» Work instruction: Output each record below exactly, leaving any picture out of the copy.

» Data extract:
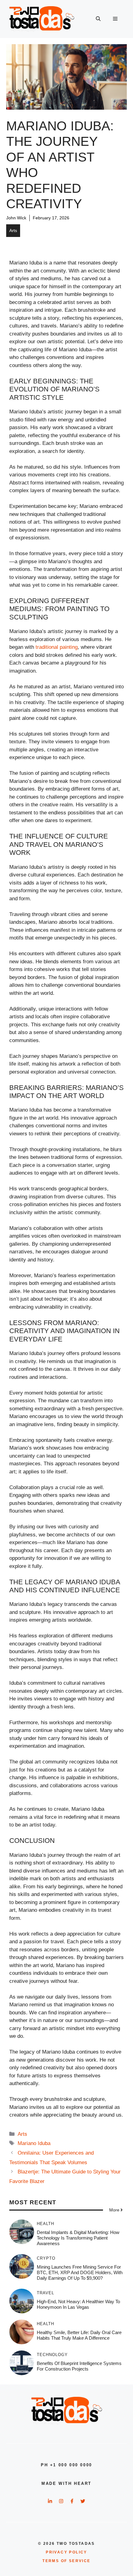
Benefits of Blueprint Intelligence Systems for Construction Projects (79, 2366)
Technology (52, 2355)
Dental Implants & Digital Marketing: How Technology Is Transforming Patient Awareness (78, 2238)
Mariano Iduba (34, 2143)
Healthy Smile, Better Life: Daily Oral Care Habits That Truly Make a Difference (79, 2335)
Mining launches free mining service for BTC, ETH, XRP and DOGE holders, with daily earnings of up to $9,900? (79, 2272)
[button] (98, 19)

» Expected answer:
Benefits of Blueprint Intelligence Systems for Construction Projects (79, 2366)
Technology (52, 2355)
Dental Implants & Digital Marketing: How Technology Is Transforming Patient Awareness (78, 2238)
Mariano Iduba (34, 2143)
Healthy Smile, Better Life: Daily Oral Care Habits That Truly Make a Difference (79, 2335)
Mining launches free mining service for BTC, ETH, XRP and DOGE holders, with daily earnings of up to $9,900? (79, 2272)
[button] (98, 19)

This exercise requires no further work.